In the nearby village of Tikili of Kanchanpur, villagers also plant pumpkin, watermelon, banana, squash and gourd after floods recede – taking advantage of nutrients deposited by flood waters — which adds to their income. This has discouraged open cattle grazing, which in turn helps the vegetation to grow back and provide an additional layer of protection from the floods.
Now that the river has been tamed by barriers of gabion walls, sugarcane, bamboo and elephant grass, the land is secure enough to plant paddy, vegetables and other cash crops.
“We earn an extra Rs50,000 per year selling bananas, which has been quite helpful in running the household,” says Rajudevi Rana, 40, as she picks clusters of the ripening fruit from her family plot near the river.

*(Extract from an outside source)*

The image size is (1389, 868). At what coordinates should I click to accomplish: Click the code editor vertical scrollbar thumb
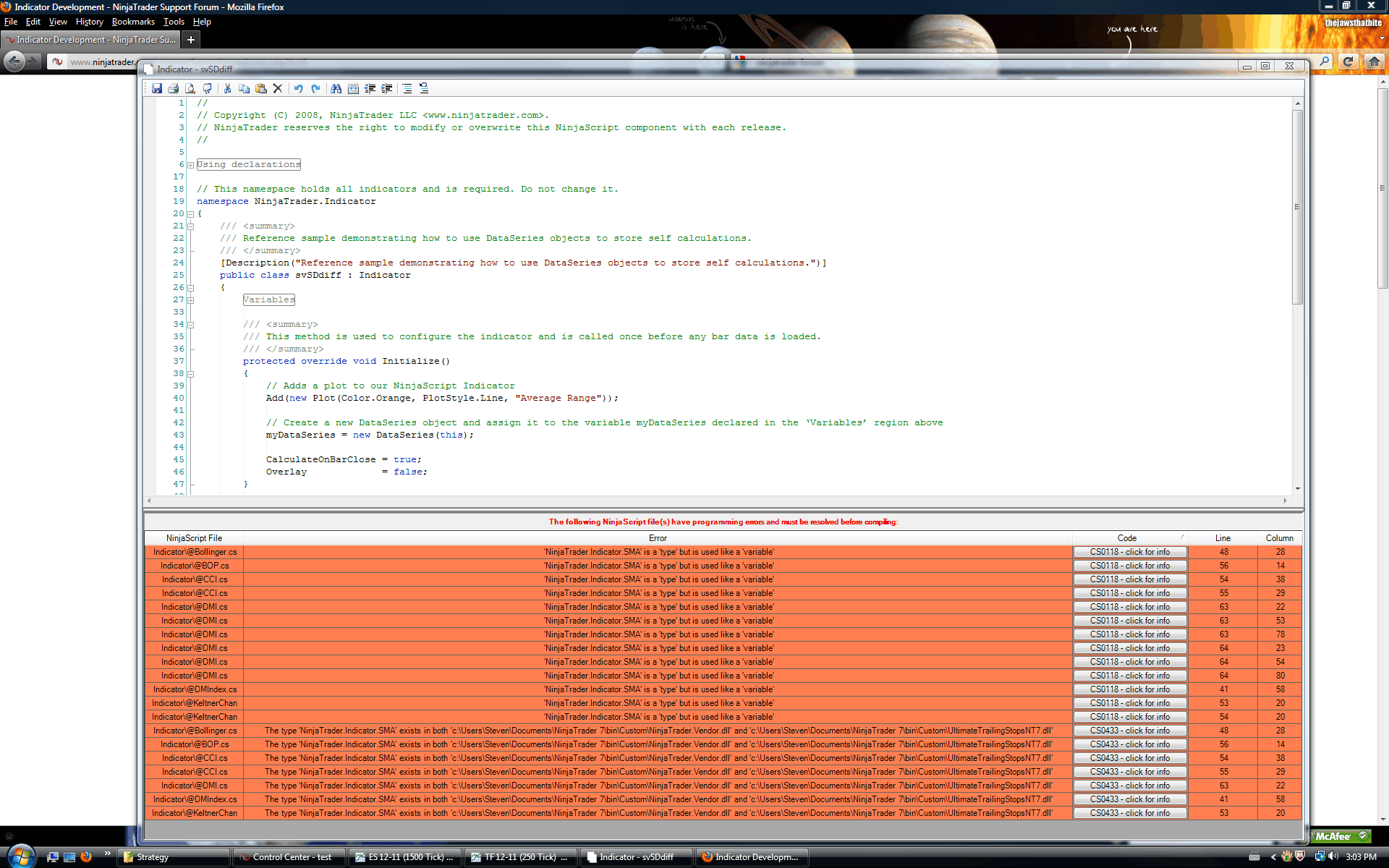coord(1297,206)

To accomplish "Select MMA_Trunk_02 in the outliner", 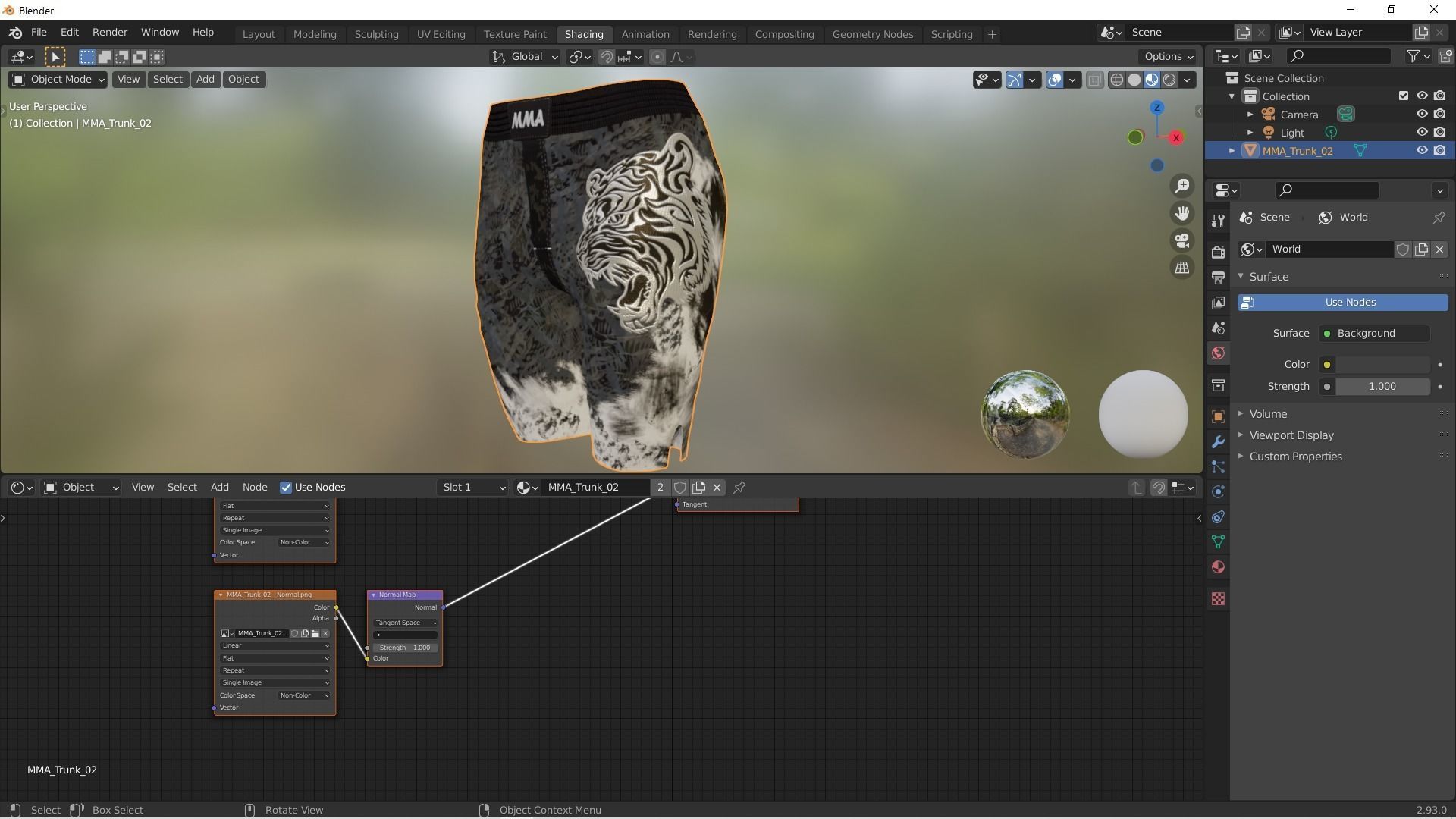I will click(1297, 151).
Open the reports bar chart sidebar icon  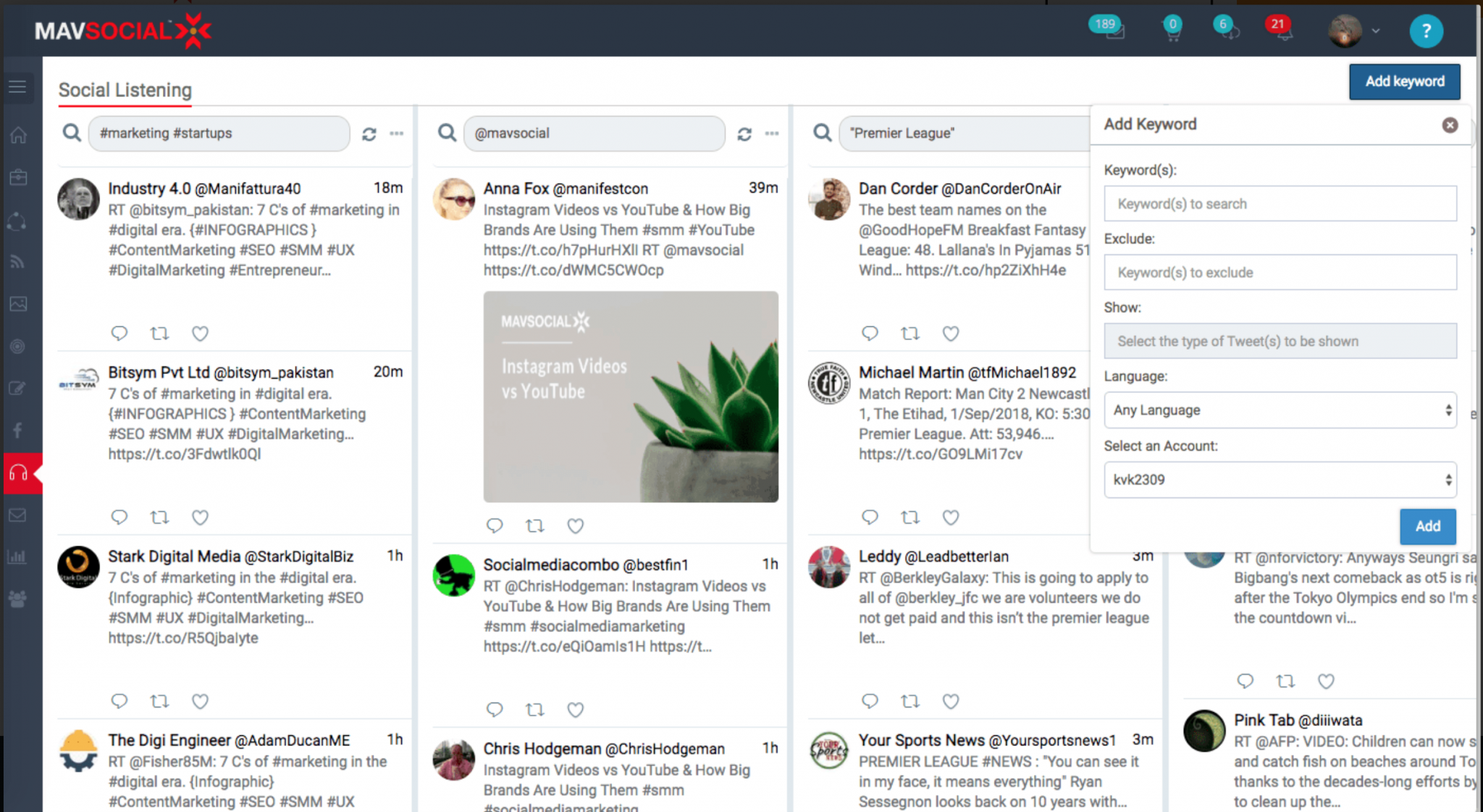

Most of the rain in Nepal falls in the three monsoon months from July-September, and the rivers are dry rest of the year. The climate crisis has made the problem of too much or too little water worse, but with the help of development organisations, farmers have learnt to adapt to the new weather pattern.
“We did a lot of research to come up with the solution of combining flood risk reduction with income generation,” explains Saroj Kumar Thakur of Mercy Corps Nepal in Kanchanpur. “This is now a working model that can be replicated in other parts of the Tarai suffering flood risk.”